Una oleada de risa nerviosa se coló entre ellos y acercaron sus caras hasta pegar sus narices, como el preludio de un beso de esquimal. Pero no hubo roce juguetón, sino quietud, silencio, como quien se calla y cierra los ojos para escuchar el crepitar de las llamas de una chimenea.

-Lo que pasa, Erick, es que yo no sé si te quiero.

-Yo tampoco sé si te quiero a ti, Mia. Pero sé que quiero hacer lo que haga falta para que seas feliz y estés en paz.

-Por lo menos no me odias, como todos.

-No creo que ese todos que dices pueda incluir a mucha gente.

-Pues... si yo te contara... ¿Sabes, Erick? A mí me gustaría ser de esas chicas que se ganan a sus suegras y que sonríen como idiotas en las fotos con sus maridos y que tienen bebés a los que visten como muñecos antiguos... pero yo no puedo ser así, yo no soy eso.

-¿A dónde quieres llegar? -Erick sujetó con un gesto firme los hombros de Mia, que ahogó una mueca de dolor por apretón involuntario sobre el mordisco que Robert le había dejado en uno de ellos.

-Yo no te he contado todo.

-¿Todo? ¿Del polvo con Robert o de qué?

-Del incendio.

-¿Del incendio? ¿Puedes...

-Ser más específica, sí. Perdona... De este último incendio, el del coche. Hay algo que nadie sabe y que nadie puede saber, pero necesito contártelo.

-Entonces cuéntamelo.

-Yo no quería destrozarle el coche a mi marido. Ya está.

-Mia, creo que nos conocemos demasiado bien como para que me digas eso...

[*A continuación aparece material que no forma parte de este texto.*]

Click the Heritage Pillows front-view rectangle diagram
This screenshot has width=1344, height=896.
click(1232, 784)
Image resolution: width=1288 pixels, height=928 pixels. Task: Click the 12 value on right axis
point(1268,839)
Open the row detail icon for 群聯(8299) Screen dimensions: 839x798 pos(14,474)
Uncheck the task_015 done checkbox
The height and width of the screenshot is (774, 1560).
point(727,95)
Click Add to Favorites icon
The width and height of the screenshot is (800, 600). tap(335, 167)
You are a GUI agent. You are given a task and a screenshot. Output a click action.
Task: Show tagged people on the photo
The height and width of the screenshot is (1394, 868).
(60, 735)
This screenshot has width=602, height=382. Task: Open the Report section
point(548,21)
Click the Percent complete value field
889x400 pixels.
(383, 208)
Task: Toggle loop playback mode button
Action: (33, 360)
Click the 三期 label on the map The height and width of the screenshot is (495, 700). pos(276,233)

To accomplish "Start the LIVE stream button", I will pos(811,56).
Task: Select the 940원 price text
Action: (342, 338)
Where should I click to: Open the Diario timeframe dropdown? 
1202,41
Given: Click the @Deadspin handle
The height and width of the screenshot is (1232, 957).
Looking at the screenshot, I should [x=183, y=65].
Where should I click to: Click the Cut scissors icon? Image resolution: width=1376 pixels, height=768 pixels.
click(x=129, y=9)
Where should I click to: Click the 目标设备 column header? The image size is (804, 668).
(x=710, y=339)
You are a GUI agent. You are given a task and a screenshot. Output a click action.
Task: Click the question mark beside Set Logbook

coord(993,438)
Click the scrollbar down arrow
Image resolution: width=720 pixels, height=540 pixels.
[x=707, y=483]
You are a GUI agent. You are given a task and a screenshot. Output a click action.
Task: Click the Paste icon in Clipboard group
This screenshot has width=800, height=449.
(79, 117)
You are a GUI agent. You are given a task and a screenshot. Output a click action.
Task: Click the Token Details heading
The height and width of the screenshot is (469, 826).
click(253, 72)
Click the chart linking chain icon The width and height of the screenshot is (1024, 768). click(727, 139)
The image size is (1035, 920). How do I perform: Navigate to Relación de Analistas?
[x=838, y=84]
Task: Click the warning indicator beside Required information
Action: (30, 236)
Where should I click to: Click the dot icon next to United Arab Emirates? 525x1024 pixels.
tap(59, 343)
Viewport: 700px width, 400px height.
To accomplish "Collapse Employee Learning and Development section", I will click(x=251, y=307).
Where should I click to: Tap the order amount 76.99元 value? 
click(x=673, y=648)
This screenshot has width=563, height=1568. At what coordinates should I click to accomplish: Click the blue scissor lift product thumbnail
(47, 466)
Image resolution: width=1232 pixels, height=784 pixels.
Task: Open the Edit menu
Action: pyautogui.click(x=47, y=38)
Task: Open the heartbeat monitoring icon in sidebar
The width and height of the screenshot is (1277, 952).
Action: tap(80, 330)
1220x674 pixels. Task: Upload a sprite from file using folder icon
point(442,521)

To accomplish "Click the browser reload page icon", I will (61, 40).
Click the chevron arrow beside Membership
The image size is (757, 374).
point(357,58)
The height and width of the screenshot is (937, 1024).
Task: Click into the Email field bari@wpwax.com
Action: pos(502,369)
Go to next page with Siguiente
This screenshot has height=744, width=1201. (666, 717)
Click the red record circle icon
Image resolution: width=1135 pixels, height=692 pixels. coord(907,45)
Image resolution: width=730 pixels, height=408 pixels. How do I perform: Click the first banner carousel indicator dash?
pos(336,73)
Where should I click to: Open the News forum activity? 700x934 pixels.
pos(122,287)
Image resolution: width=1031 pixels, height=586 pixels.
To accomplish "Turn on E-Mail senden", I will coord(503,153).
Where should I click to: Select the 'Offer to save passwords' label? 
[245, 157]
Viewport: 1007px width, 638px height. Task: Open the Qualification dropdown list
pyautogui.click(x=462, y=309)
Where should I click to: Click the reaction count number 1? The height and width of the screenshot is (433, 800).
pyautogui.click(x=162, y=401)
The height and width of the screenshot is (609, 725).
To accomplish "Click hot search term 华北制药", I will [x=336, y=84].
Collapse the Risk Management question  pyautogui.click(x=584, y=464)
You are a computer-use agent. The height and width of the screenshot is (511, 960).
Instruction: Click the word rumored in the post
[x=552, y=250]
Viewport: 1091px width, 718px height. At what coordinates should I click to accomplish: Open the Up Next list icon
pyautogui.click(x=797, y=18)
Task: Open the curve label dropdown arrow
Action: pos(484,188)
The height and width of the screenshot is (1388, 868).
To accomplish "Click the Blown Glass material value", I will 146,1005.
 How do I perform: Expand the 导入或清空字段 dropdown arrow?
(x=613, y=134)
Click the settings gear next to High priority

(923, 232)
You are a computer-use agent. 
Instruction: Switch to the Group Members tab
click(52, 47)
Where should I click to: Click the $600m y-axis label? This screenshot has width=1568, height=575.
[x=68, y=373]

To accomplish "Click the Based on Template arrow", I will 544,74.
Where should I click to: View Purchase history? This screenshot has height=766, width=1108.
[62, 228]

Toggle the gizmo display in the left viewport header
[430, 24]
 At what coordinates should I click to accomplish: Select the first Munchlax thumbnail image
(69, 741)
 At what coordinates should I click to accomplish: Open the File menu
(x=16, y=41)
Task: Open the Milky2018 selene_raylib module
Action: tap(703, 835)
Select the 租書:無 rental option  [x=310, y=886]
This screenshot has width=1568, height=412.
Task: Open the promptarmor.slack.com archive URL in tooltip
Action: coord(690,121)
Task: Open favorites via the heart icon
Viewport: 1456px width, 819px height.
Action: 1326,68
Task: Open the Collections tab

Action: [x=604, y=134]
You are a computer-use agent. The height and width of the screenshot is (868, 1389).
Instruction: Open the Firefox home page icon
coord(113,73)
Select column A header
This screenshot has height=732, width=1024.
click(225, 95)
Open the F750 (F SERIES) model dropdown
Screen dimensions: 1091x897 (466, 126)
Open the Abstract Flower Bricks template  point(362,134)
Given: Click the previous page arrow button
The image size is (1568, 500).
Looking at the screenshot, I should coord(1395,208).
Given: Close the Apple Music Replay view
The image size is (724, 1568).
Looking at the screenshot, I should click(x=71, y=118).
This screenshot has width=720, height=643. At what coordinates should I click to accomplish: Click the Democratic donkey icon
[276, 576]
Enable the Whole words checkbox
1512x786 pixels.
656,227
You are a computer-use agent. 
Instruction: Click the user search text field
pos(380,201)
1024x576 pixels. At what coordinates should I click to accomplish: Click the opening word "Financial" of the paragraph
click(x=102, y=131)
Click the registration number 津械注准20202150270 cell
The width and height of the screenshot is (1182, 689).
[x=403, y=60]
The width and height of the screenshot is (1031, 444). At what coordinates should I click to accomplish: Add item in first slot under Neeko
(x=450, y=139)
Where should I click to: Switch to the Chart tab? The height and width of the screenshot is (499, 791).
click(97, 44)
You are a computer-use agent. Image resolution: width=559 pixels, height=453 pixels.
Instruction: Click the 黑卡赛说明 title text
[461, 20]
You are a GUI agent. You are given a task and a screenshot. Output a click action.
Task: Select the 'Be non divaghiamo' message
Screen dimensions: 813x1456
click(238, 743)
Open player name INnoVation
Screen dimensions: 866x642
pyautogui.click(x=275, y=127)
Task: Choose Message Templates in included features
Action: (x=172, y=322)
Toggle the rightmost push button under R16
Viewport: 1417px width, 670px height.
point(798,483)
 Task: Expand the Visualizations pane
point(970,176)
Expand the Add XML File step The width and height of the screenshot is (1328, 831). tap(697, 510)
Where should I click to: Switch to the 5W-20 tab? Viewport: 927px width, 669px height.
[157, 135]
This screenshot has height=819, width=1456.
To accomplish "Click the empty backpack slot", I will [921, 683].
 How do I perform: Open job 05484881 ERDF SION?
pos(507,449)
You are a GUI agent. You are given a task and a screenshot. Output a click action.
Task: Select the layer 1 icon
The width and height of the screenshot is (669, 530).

-Te juro que te estoy diciendo la verdad. Nunca se trató del coche, de romperle algo material, de dejarle sin algo -Mia cogió una manta del sofá para secarse las lágrimas y, acto seguido, se la echó sobre los hombros, como si intentara taparse con ella-. Habíamos bebido más allá de cualquier límite y acabamos discutiendo, porque él decía que se veía siendo padre, pero no conmigo. Dijo que estábamos bien, genial, usó la palabra genial, pero que nuestro matrimonio estaba condenado al fracaso. En nuestro quinto aniversario, en nuestra cena para, supuestamente, celebrar cinco años de casados. Le pedí un hijo y me dijo que hacía tiempo que quería uno, pero que no me veía como la madre...

-Lo siento, Mia...

-Para una vez que lo hago bien, ¿sabes? Dijo que estábamos genial...

-Ya. Lo siento muchísimo...

-Entendí que lo nuestro había tocado techo para lo bueno y necesité que tocara techo para lo malo, para que tuviera sentido eso que él me estaba diciendo. Nadie rechaza a su mujer como madre si de verdad todo está tan genial. Así que le eché de casa a empujones y con algún que otro puntapié. Le grité que se largara. Habíamos discutido así antes, hacía mucho tiempo, un par de veces o tres, y esas veces Robert había pasado la noche durmiendo en el asiento trasero del coche...

-Mia, ¿qué me estás queriendo decir? -Erick interrumpió con la voz destemplada, como un alumno al que le toca justo la pregunta que se olvidó de estudiar-. El coche apareció calcinado por completo en vuestro garaje y no solo por el cóctel molotov que le tiraste, sino por la gasolina que le habías rociado y por los bidones abiertos que dejaste debajo. Tú querías...

-Yo pensé que Robert estaría dentro, como en las otras peleas. Durmiendo.